[Saved data entries]
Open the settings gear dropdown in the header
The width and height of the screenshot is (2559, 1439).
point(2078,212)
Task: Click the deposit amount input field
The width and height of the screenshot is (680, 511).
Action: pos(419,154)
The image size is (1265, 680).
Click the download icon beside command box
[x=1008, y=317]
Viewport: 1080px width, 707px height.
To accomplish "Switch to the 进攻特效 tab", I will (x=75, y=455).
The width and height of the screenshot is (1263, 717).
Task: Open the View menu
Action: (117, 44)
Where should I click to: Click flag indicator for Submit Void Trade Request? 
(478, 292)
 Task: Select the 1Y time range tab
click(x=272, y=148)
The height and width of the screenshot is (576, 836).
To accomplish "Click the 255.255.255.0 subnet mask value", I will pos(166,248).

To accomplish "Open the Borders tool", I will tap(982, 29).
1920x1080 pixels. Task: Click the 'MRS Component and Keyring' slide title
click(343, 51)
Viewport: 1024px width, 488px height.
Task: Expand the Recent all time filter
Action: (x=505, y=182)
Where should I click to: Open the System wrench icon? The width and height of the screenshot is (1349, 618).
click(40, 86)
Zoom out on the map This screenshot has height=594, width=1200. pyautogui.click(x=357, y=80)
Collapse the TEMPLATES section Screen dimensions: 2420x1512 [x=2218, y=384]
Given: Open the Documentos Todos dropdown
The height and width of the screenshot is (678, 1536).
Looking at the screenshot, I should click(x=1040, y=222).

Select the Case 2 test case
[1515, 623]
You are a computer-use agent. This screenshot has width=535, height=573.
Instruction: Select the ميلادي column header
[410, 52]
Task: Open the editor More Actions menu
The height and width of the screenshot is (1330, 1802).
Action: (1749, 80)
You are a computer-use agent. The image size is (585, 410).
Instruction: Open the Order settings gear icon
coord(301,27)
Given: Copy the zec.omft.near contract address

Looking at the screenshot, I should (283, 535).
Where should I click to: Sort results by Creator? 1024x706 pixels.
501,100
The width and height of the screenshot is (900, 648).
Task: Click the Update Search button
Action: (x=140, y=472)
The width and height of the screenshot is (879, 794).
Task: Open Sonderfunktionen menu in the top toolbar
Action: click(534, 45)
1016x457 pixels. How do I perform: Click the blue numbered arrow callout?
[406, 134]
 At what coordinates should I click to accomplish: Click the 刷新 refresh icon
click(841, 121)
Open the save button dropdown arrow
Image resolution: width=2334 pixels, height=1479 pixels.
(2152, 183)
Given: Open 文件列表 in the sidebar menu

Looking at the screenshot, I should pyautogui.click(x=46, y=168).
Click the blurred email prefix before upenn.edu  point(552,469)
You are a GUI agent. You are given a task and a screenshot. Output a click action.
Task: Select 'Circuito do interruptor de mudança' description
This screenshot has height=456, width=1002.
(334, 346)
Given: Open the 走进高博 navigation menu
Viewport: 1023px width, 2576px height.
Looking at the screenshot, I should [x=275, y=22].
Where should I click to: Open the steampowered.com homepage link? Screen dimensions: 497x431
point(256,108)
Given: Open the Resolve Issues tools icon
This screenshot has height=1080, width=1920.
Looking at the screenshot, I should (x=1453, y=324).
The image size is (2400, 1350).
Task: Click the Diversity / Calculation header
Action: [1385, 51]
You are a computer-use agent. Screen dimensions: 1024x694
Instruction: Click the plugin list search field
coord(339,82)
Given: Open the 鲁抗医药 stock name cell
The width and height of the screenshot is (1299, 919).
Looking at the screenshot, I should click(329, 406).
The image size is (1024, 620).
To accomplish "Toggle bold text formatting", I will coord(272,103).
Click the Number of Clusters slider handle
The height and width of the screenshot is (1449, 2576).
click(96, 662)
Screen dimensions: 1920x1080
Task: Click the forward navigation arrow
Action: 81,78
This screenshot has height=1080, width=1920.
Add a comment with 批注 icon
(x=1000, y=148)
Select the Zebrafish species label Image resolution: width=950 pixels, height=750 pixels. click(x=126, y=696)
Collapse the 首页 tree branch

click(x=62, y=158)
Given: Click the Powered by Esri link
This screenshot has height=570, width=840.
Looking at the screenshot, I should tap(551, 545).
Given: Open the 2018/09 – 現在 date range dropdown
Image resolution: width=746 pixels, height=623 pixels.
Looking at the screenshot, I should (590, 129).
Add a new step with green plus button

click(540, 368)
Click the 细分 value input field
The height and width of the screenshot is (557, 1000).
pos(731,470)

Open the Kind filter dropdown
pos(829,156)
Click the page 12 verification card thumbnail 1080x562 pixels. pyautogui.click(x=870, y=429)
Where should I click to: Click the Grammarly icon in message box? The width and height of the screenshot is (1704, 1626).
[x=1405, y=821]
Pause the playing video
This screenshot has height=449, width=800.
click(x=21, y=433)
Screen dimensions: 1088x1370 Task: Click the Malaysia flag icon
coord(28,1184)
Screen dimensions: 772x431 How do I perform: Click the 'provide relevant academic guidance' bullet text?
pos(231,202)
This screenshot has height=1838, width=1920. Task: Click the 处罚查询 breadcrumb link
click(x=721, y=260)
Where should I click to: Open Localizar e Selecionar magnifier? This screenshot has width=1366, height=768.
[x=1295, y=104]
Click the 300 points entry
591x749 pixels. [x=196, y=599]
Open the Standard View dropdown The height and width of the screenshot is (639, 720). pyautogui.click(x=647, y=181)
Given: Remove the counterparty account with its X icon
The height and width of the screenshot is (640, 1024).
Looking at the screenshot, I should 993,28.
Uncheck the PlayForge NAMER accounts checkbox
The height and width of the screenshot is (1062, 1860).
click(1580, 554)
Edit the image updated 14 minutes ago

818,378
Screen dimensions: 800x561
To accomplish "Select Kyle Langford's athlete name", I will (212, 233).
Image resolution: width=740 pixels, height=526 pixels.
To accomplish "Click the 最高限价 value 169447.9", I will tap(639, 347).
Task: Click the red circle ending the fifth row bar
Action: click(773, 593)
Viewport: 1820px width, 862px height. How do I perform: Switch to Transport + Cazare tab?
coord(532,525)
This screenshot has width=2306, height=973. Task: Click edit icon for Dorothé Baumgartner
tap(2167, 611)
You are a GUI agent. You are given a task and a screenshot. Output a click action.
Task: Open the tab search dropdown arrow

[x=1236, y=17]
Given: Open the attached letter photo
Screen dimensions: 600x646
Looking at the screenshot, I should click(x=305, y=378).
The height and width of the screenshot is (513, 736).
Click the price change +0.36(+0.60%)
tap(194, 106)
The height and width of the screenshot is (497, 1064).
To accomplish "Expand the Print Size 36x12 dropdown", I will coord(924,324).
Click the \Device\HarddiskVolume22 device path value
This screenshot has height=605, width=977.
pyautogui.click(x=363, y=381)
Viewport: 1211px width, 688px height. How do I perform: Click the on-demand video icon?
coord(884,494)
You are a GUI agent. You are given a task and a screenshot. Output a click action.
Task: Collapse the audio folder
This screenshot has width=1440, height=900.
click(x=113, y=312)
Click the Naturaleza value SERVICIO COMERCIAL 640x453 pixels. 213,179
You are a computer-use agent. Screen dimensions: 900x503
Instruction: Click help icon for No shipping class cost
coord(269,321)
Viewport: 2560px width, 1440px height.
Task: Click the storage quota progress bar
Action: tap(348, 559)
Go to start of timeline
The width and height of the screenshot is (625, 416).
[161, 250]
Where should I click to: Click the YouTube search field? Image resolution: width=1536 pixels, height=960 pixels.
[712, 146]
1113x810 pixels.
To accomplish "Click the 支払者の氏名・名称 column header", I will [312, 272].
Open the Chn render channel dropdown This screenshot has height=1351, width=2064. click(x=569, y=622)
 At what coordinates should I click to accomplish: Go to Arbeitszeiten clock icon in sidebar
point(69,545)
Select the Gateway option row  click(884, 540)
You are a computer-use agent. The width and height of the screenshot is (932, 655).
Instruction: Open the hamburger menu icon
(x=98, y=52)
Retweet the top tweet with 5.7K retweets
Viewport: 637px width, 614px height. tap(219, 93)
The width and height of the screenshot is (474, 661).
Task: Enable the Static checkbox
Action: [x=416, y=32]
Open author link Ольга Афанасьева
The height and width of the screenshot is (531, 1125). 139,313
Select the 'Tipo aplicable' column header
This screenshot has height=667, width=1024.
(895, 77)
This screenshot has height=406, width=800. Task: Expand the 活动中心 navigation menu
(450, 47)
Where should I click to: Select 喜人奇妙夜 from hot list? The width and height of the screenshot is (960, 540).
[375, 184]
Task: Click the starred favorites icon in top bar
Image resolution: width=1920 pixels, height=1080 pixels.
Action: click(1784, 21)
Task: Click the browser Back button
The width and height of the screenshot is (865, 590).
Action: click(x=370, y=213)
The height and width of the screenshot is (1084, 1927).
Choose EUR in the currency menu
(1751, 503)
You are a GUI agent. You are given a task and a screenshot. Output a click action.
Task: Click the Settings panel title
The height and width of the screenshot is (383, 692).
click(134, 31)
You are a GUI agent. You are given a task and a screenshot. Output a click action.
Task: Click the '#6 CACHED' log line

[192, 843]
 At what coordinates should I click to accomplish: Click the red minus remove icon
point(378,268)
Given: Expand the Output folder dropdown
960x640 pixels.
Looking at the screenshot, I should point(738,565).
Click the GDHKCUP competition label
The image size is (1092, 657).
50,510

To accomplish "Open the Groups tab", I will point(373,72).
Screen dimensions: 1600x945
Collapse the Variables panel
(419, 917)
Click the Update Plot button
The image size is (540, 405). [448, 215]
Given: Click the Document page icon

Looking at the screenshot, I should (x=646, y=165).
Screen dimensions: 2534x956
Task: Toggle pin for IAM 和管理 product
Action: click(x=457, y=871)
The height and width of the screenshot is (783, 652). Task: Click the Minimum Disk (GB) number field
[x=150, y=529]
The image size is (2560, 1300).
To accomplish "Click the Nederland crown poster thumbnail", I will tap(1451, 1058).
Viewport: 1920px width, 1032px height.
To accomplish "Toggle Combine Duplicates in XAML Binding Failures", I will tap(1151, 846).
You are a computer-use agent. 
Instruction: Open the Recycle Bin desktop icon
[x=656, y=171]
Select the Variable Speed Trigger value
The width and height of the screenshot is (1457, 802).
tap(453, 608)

→ Description of the task: Write out everything from the start of the data down to the line containing "[x=1008, y=317]", including that line, reproducing each line character for character.

→ Response below:
Open the settings gear dropdown in the header
The width and height of the screenshot is (2559, 1439).
point(2078,212)
Task: Click the deposit amount input field
The width and height of the screenshot is (680, 511).
Action: pos(419,154)
The image size is (1265, 680).
Click the download icon beside command box
[x=1008, y=317]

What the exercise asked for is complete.